--- DATASET EXTRACT Enclosed Below ---

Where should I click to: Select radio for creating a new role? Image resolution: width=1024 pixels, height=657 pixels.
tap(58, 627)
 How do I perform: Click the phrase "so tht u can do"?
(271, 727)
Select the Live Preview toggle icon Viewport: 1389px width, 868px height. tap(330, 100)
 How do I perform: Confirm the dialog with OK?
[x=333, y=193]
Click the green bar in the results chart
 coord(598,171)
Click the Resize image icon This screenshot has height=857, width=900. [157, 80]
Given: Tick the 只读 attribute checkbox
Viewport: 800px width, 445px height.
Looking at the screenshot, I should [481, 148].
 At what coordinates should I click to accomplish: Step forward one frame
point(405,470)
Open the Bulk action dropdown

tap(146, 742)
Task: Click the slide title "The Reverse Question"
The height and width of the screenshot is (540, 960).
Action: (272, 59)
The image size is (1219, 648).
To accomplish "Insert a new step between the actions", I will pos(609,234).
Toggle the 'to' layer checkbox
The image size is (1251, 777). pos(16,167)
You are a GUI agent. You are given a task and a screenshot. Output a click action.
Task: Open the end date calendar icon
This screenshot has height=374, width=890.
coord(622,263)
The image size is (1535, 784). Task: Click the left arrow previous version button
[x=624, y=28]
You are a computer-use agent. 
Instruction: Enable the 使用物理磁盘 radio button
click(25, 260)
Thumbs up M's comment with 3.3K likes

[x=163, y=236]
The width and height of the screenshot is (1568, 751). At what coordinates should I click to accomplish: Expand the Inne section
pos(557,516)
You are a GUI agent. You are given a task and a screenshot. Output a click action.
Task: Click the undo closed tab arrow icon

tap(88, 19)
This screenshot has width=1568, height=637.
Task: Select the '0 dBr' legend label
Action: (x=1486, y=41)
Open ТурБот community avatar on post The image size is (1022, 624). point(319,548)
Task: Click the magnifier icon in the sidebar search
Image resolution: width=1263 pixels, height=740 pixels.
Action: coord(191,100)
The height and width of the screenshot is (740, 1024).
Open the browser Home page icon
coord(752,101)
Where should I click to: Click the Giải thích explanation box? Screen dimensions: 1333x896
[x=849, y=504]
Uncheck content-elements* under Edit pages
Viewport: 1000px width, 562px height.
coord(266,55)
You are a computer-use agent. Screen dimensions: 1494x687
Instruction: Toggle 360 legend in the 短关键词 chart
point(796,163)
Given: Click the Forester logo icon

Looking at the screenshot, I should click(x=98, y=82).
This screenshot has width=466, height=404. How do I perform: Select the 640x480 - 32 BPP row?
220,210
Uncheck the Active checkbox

--- End of Enclosed DATASET EXTRACT ---

Having gone through the data above, repeat it exactly.

Where should I click to: Select radio for creating a new role? Image resolution: width=1024 pixels, height=657 pixels.
tap(58, 627)
 How do I perform: Click the phrase "so tht u can do"?
(271, 727)
Select the Live Preview toggle icon Viewport: 1389px width, 868px height. tap(330, 100)
 How do I perform: Confirm the dialog with OK?
[x=333, y=193]
Click the green bar in the results chart
 coord(598,171)
Click the Resize image icon This screenshot has height=857, width=900. [157, 80]
Given: Tick the 只读 attribute checkbox
Viewport: 800px width, 445px height.
Looking at the screenshot, I should [481, 148].
 At what coordinates should I click to accomplish: Step forward one frame
point(405,470)
Open the Bulk action dropdown

tap(146, 742)
Task: Click the slide title "The Reverse Question"
The height and width of the screenshot is (540, 960).
Action: (272, 59)
The image size is (1219, 648).
To accomplish "Insert a new step between the actions", I will pos(609,234).
Toggle the 'to' layer checkbox
The image size is (1251, 777). pos(16,167)
You are a GUI agent. You are given a task and a screenshot. Output a click action.
Task: Open the end date calendar icon
This screenshot has height=374, width=890.
coord(622,263)
The image size is (1535, 784). Task: Click the left arrow previous version button
[x=624, y=28]
You are a computer-use agent. 
Instruction: Enable the 使用物理磁盘 radio button
click(25, 260)
Thumbs up M's comment with 3.3K likes

[x=163, y=236]
The width and height of the screenshot is (1568, 751). At what coordinates should I click to accomplish: Expand the Inne section
pos(557,516)
You are a GUI agent. You are given a task and a screenshot. Output a click action.
Task: Click the undo closed tab arrow icon

tap(88, 19)
This screenshot has width=1568, height=637.
Task: Select the '0 dBr' legend label
Action: (x=1486, y=41)
Open ТурБот community avatar on post The image size is (1022, 624). point(319,548)
Task: Click the magnifier icon in the sidebar search
Image resolution: width=1263 pixels, height=740 pixels.
Action: coord(191,100)
The height and width of the screenshot is (740, 1024).
Open the browser Home page icon
coord(752,101)
Where should I click to: Click the Giải thích explanation box? Screen dimensions: 1333x896
[x=849, y=504]
Uncheck content-elements* under Edit pages
Viewport: 1000px width, 562px height.
coord(266,55)
You are a computer-use agent. Screen dimensions: 1494x687
Instruction: Toggle 360 legend in the 短关键词 chart
point(796,163)
Given: Click the Forester logo icon

Looking at the screenshot, I should click(x=98, y=82).
This screenshot has width=466, height=404. How do I perform: Select the 640x480 - 32 BPP row?
220,210
Uncheck the Active checkbox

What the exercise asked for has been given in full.